Your objective: When the word "named" shows up in a line of the records below, copy that line.

Information given:
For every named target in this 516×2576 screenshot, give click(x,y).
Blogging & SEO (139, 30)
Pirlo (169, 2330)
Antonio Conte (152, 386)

--

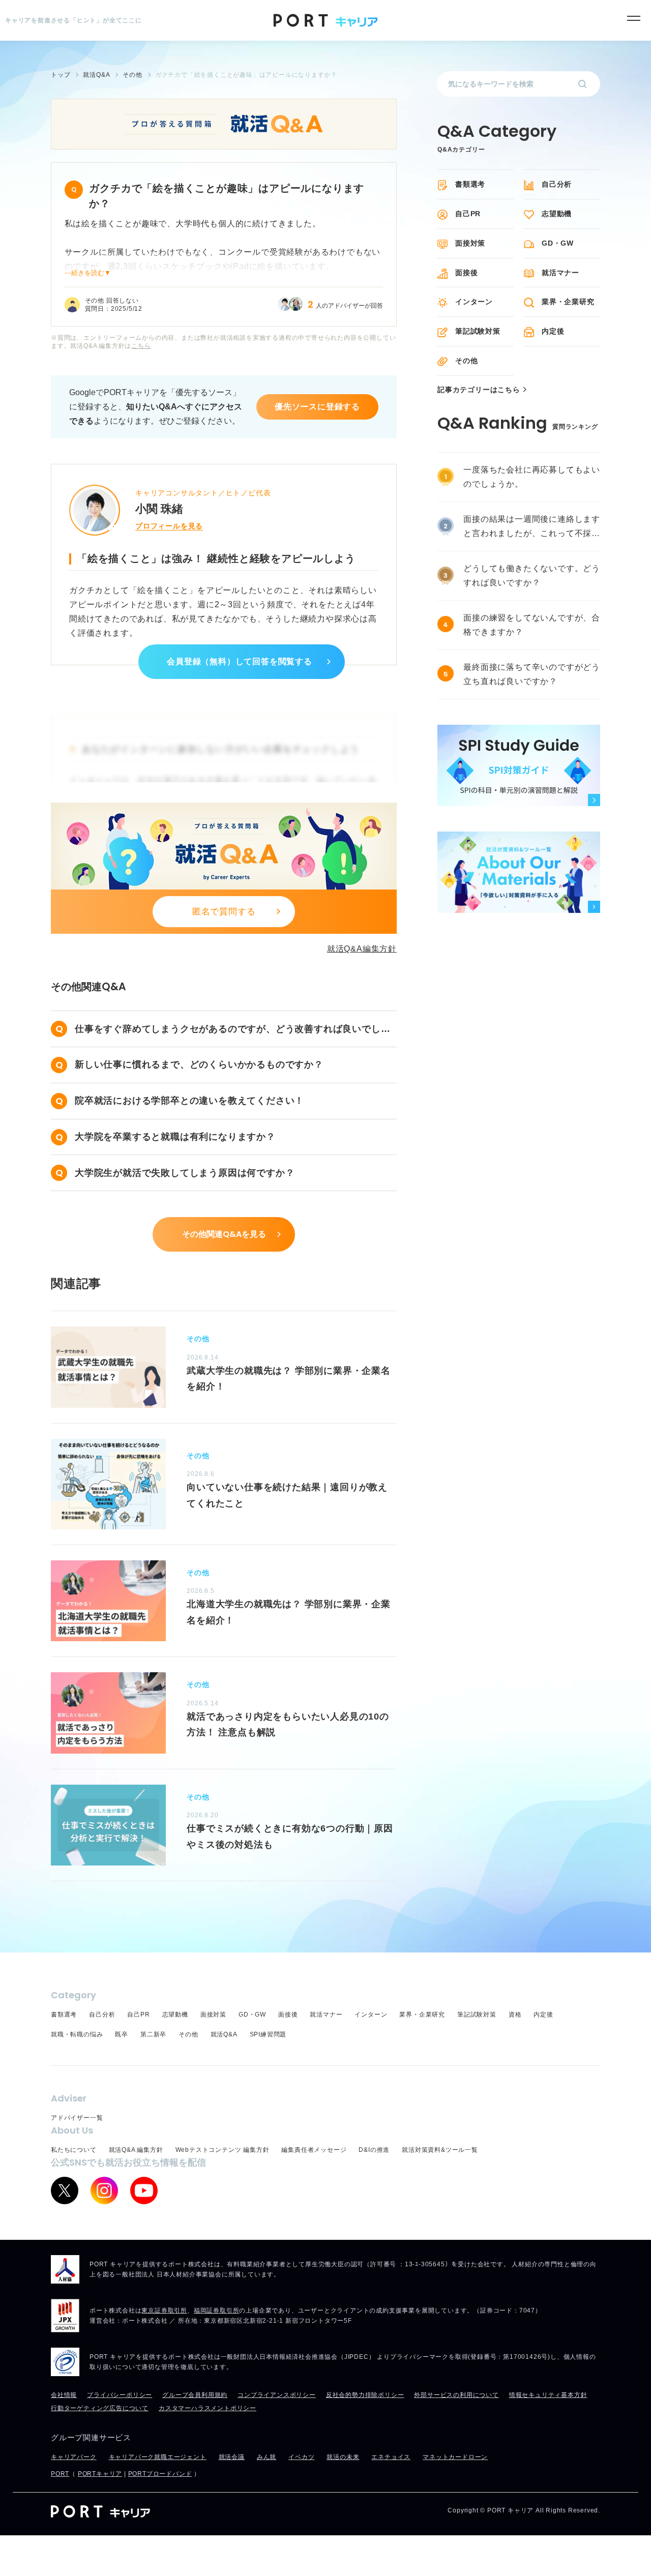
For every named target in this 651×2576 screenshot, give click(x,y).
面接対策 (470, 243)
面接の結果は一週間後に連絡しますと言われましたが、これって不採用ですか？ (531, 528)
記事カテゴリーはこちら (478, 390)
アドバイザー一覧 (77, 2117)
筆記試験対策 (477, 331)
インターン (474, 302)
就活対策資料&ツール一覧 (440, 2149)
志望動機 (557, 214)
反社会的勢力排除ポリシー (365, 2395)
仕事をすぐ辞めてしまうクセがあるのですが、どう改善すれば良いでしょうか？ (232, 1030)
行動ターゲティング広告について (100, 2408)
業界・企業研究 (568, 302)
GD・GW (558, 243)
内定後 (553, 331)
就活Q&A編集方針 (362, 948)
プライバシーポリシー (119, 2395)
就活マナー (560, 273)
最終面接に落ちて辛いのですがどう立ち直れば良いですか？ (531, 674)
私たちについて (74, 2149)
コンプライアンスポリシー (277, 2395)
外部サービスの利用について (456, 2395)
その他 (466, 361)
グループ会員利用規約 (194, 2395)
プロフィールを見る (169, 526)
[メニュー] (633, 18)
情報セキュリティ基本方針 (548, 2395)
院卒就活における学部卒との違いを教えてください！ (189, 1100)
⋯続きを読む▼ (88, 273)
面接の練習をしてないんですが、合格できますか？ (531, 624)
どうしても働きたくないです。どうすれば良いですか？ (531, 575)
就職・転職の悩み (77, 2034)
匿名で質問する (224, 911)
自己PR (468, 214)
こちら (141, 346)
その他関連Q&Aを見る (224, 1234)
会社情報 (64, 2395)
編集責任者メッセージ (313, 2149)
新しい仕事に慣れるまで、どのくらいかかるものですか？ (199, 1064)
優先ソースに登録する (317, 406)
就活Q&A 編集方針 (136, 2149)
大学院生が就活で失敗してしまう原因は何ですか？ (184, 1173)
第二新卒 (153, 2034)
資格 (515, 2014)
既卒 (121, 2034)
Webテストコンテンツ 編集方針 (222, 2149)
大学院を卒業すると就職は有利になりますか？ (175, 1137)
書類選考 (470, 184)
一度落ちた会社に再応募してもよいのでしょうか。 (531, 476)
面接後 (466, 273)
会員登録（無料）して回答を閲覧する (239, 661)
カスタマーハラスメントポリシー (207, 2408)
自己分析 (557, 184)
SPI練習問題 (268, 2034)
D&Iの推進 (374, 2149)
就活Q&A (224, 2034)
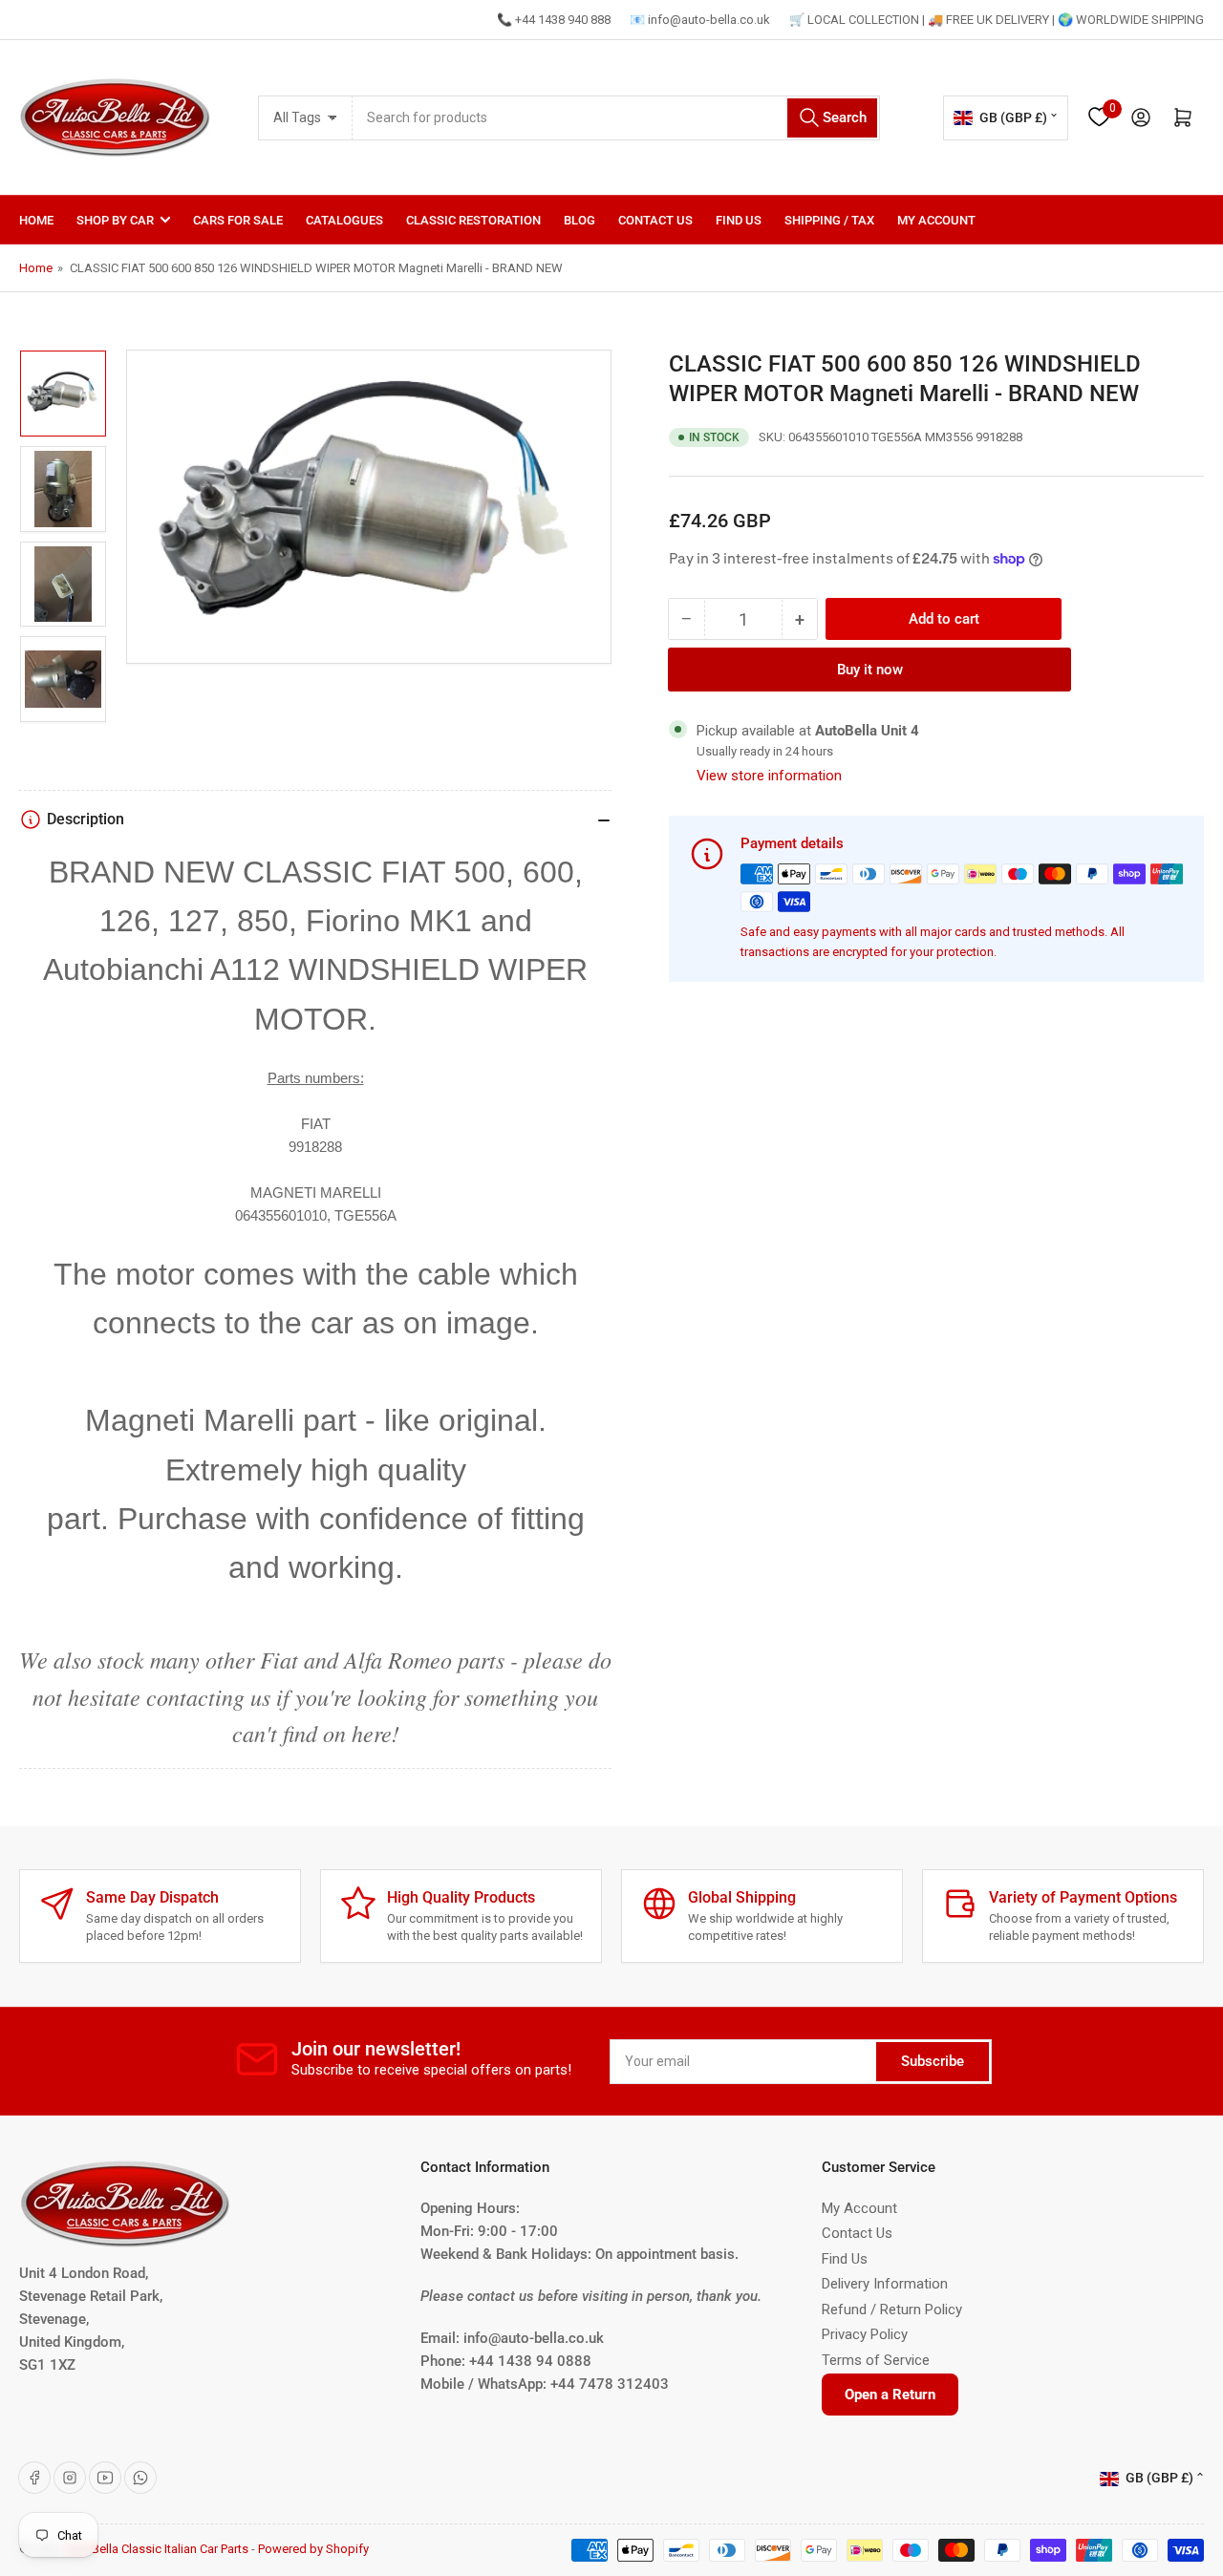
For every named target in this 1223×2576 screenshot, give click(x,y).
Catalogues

==

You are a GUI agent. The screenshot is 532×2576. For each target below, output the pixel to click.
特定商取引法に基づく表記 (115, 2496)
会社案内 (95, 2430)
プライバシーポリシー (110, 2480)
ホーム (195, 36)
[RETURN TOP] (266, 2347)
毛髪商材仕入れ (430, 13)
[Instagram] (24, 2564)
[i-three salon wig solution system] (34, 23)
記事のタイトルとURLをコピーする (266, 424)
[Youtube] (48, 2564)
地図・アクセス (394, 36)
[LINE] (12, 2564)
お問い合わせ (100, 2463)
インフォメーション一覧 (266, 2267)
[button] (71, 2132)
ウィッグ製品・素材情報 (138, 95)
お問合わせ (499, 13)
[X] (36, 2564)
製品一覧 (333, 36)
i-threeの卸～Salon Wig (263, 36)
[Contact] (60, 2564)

Task response:
For every named target in this 516×2576 screenshot, give click(x,y).
For every named target in this 651×2576 screenshot, give click(x,y).
For every named target in this 1223×2576 screenshot, give click(x,y).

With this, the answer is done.